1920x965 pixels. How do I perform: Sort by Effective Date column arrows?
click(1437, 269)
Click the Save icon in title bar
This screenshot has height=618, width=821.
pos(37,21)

_PROBLEM TO WORK ON_
All records are to be retyped exactly. None may be omitted.

_EXPECTED ANSWER_
1920x965 pixels. How do I perform: Sort by Effective Date column arrows?
click(1437, 269)
Click the Save icon in title bar
This screenshot has height=618, width=821.
pos(37,21)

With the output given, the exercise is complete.